Garganelli tiepidi con punte di asparago e patata

22 Marzo 2014
di Sergio Barzetti

Ingredienti per 6 persone

Preparazione Garganelli tiepidi con punte di asparago e patata

  1. Lavate le patate e mettetele in una pentola con abbondante acqua fredda e alloro. Fate raggiungere l’ebollizione. Lasciate cuocere fino a quando i rebbi di una forchetta o la punta di un coltello riescono a penetrarne la polpa con facilità.
  2. Eliminate la parte finale degli asparagi, spezzandoli, e peliamoli con l’apposito attrezzo. Immergeteli in una pentola con acqua bollente, una foglia d’alloro e un filo d’olio. Dopo circa 6 minuti scolateli e lasciateli raffreddare. Tagliateli a tocchetti.

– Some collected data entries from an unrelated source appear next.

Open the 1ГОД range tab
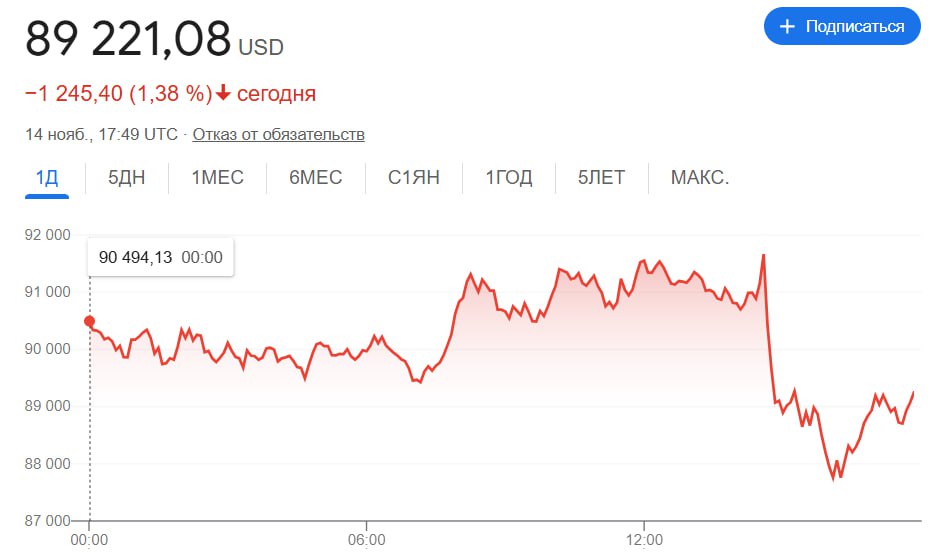 [509, 178]
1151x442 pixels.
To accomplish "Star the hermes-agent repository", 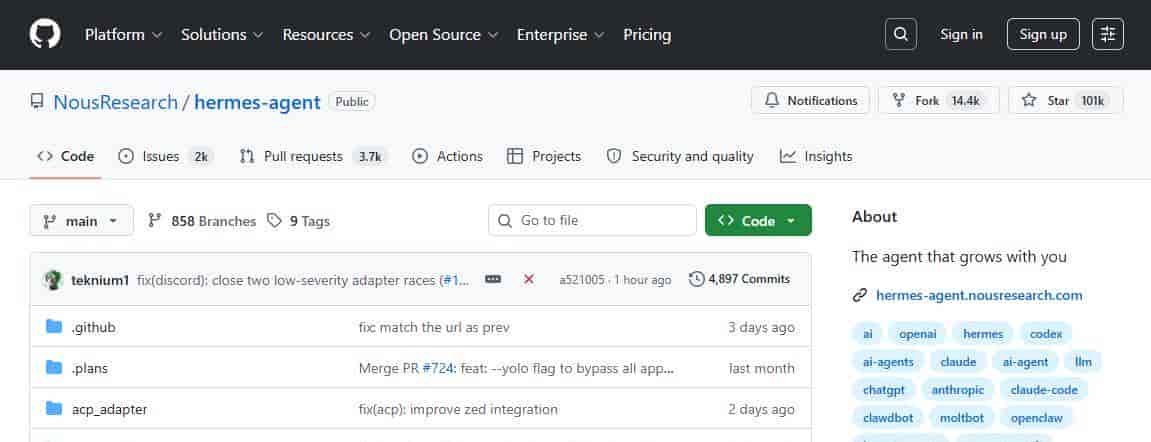I will 1065,100.
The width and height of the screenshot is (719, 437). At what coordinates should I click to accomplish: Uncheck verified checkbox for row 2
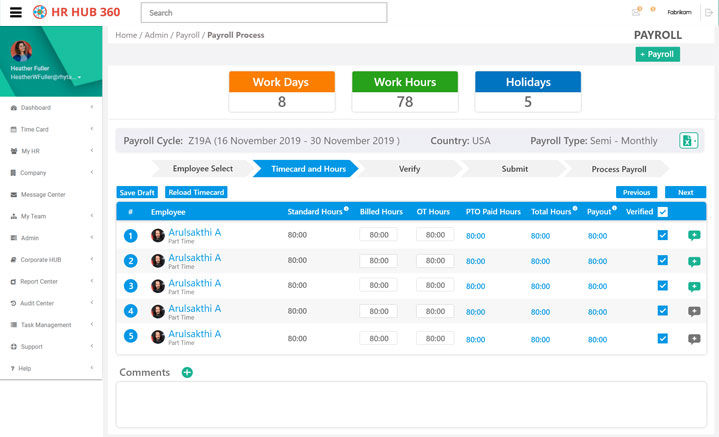(x=663, y=260)
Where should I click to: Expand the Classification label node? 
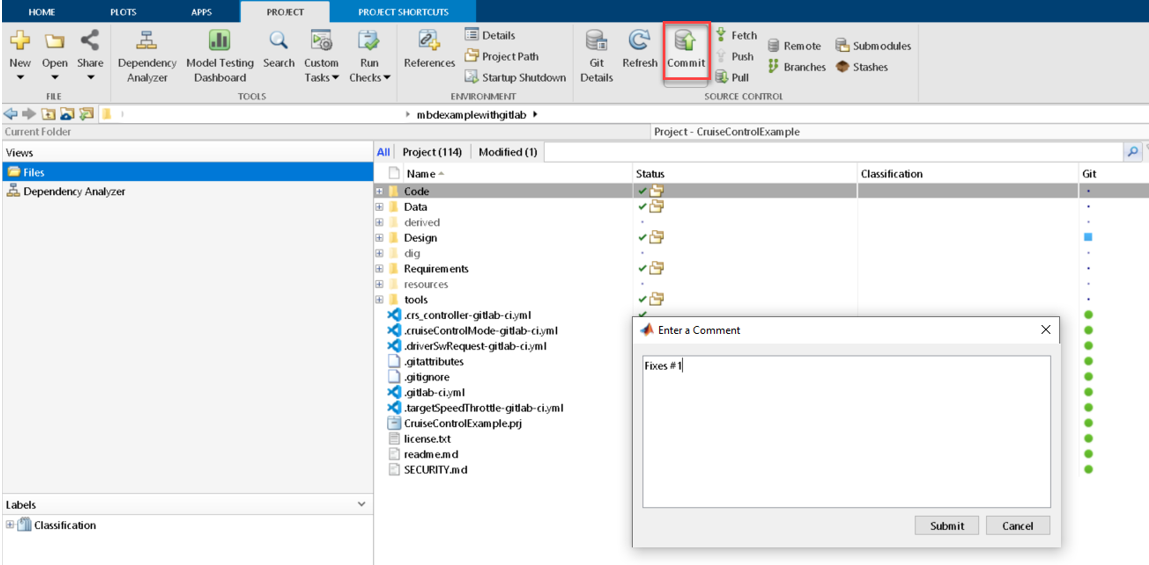(10, 525)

  3. Quando le patate sono ben cotte, toglietele dal fuoco e pelatele. Tagliatele a pezzetti e passiamole allo schiacciapatate. In una capiente terrina amalgamate la purea di patata, l’olio e qualche scaglia di parmigiano.

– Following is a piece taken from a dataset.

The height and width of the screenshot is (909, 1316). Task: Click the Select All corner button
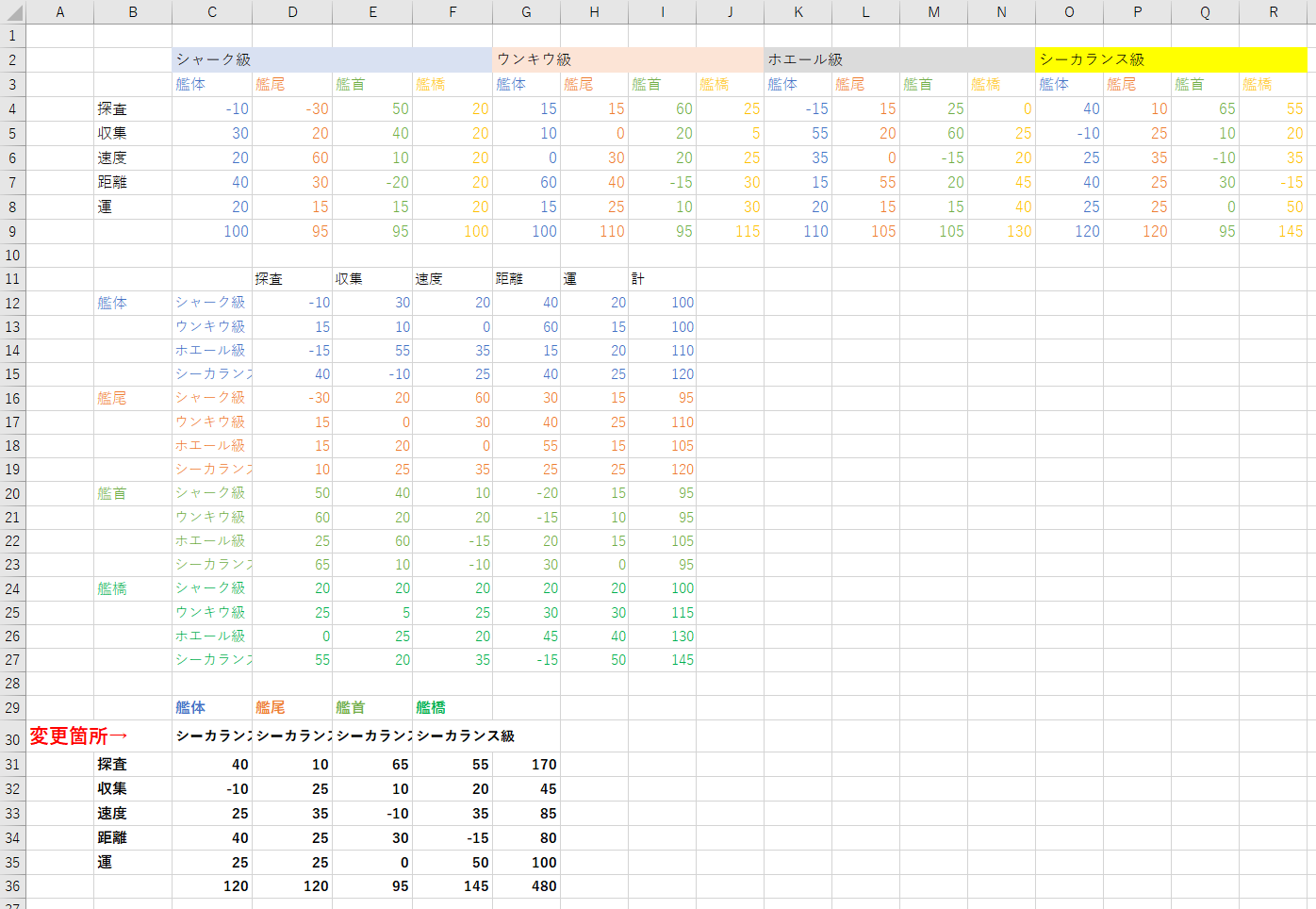[x=12, y=11]
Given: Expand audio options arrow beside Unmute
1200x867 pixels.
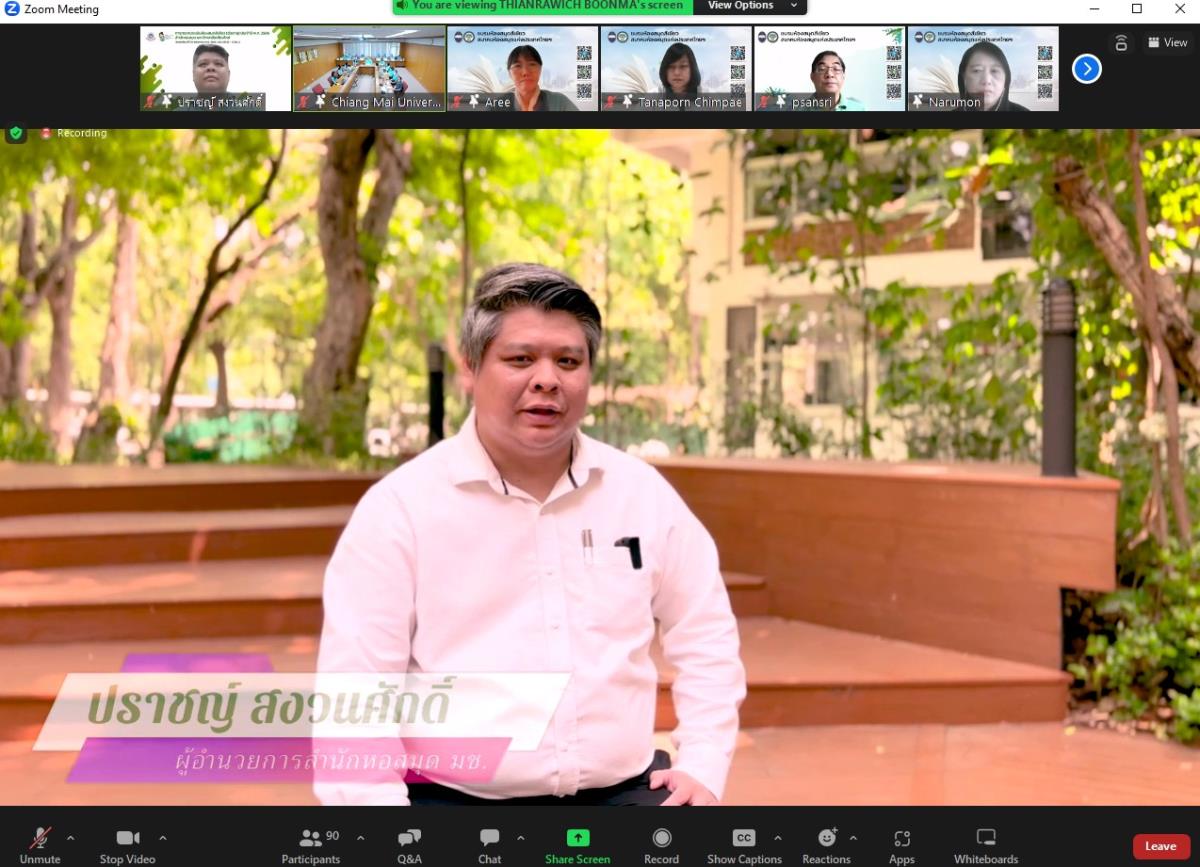Looking at the screenshot, I should click(x=70, y=838).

  4. Unite qualche foglia di maggiorana sminuzzata, un po’ di finocchietto e gli asparagi, tenendo da parte le punte. Regolate di sale. Mettete a cuocere i garganelli in acqua salata e alloro e aggiungete alle patate due cucchiai di acqua di cottura per ottenere un composto morbido.

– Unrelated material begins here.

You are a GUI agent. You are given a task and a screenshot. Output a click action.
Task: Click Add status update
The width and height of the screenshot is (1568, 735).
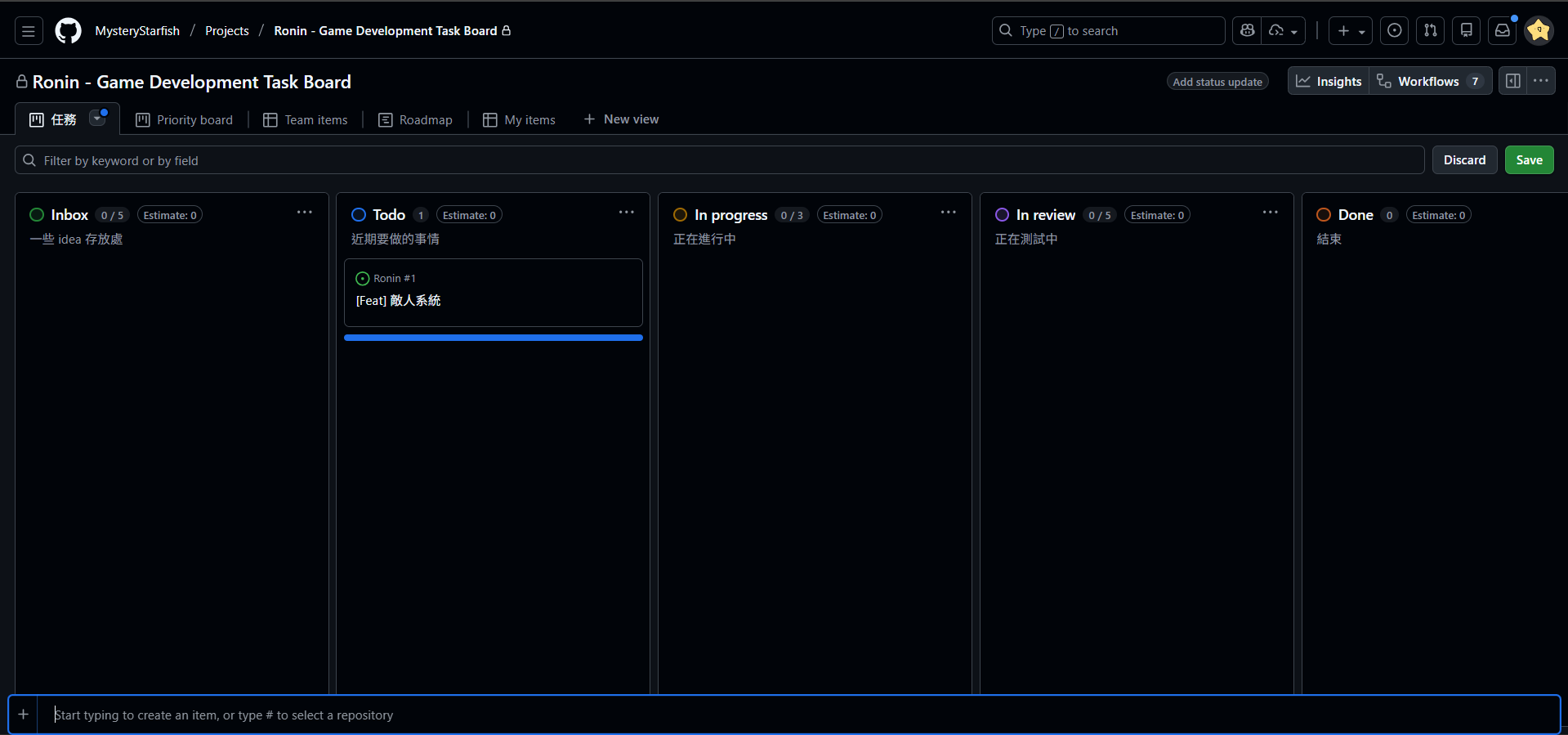click(1217, 82)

  5. Nel frattempo, la pasta sarà cotta: scolatela (non buttate l’acqua di cottura) e versatela nel condimento. Amalgamate bene con un cucchiaio e, se occorre, aggiungete qualche altro cucchiaio di acqua di cottura della pasta.
Completate con un filo d’olio e impiattiamo. Servite con una spolverata di foglie di maggiorana tritata finemente. Decorate con le punte degli asparagi che avevate precedentemente messo da parte e qualche fiorellino ricavato dalla carota.